Profitons de cette rentrée littéraire pour la prendre, en quelque sorte, à contre-pied : en saluant le travail du comité éditorial de la collection Espace Nord, redynamisé sous la houlette de Tanguy Habrand2 . Réjouissons-nous dès lors de la réédition au format de poche de Chants des gorges de Patrick Delperdange, agrémentée d’une excellente postface de Pierre-Étienne Vandamme. Et ne boudons pas notre plaisir, puisque voilà rassemblés en un volume quelques noms dont Karoo raffole : l’auteur, Patrick Delperdange, dont la revue-mère Indications a toujours salué la parution d’un ouvrage comme un événement ; Tanguy Habrand et Pierre-Étienne Vandamme ensuite, qui animèrent régulièrement les pages d’ Indications pendant ses dernières années. Une occasion en or de saluer aussi Thierry Detienne, qui fut très longtemps un pilier de la revue, et qui écrivit pour la circonstance le meilleur article sur Chants des gorges qu’il nous ait été donné de lire !
Le Rossel en cavale
Récompensé doublement par les jurys du Rossel, Patrick Delperdange n’a semble-t-il que faire des sentiers tout tracés de la production littéraire. Auteur d’ouvrages pour la jeunesse et de bandes dessinées, il vient d’être couronné pour un roman fort et original.
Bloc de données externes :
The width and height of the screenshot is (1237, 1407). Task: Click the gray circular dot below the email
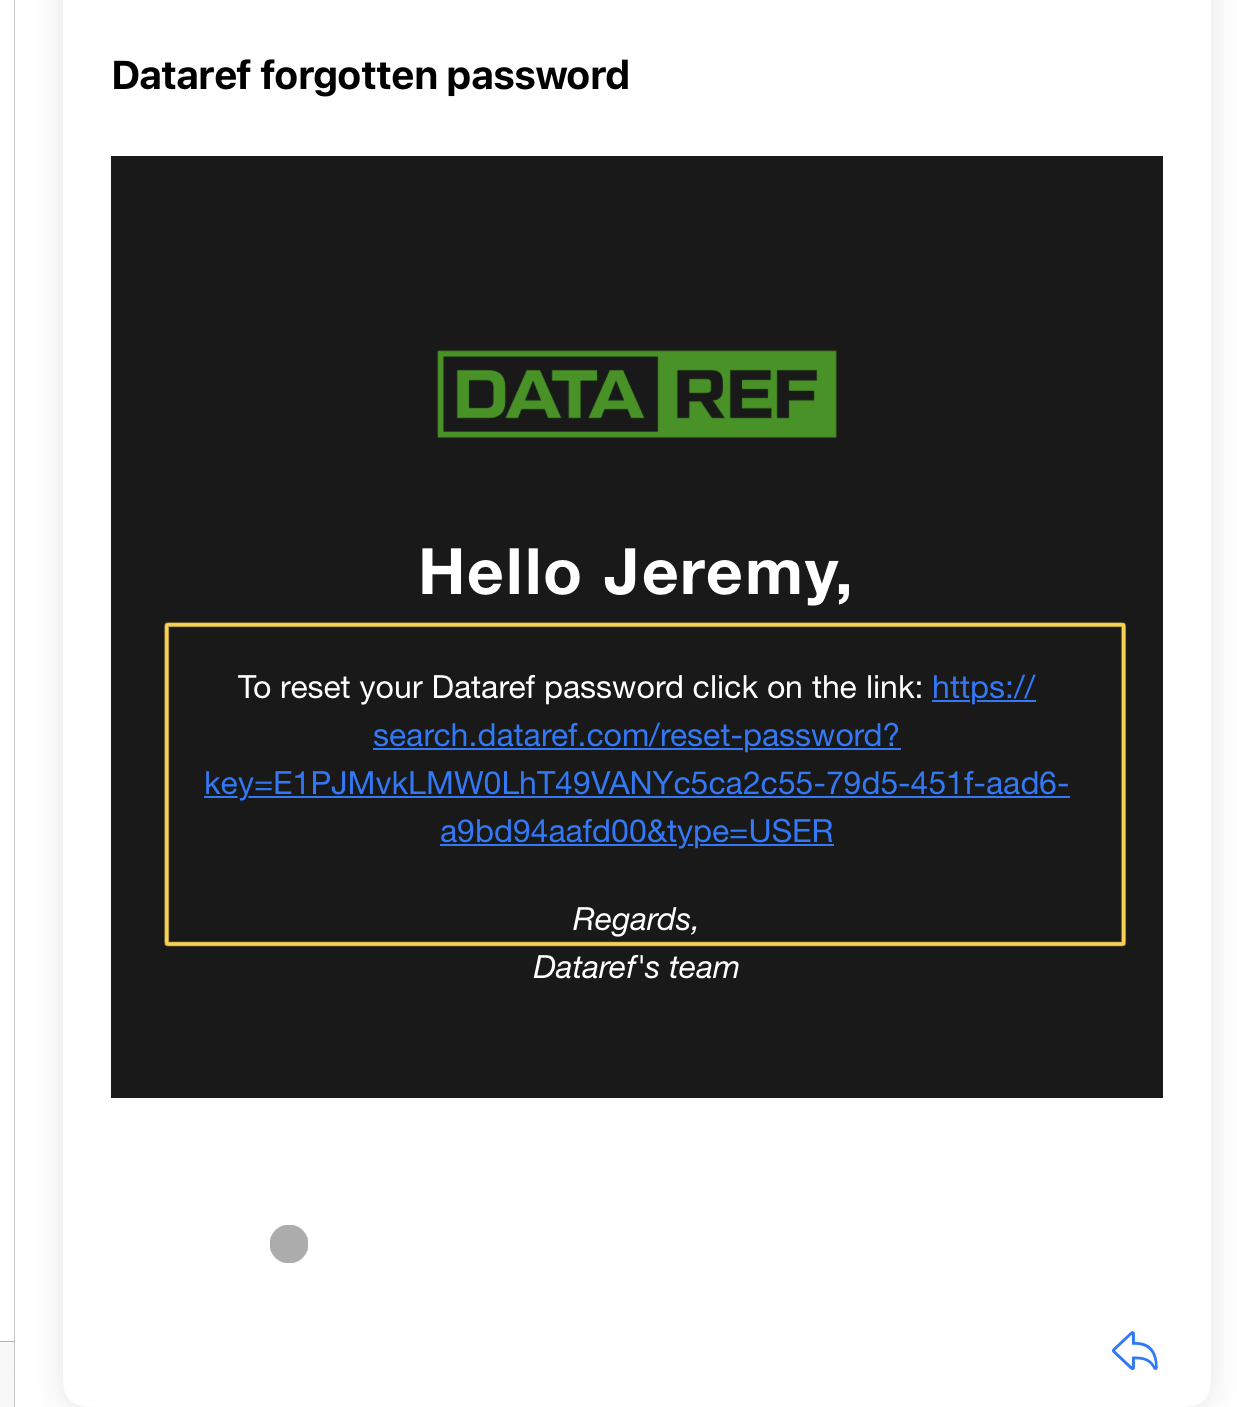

Ici, point de mise en contexte destinée à dresser préalablement les contours du récit. On entre tout de go dans ce roman aux côtés d’un jeune garçon aux angoisses de bête traquée que sa mère trouve à l’aube dans la fange de l’étable. La mise en garde qu’il a reçue la veille est claire et sans appel : il doit trouver du travail endéans la semaine. Faute de quoi l’homme qui vit avec la mère le jettera à la porte. Et lui reste prostré, la rage au cœur, une bille de terre séchée serrée dans la main. Cette injonction est à la base d’une fuite folle qui va se dérouler en sept tableaux successifs.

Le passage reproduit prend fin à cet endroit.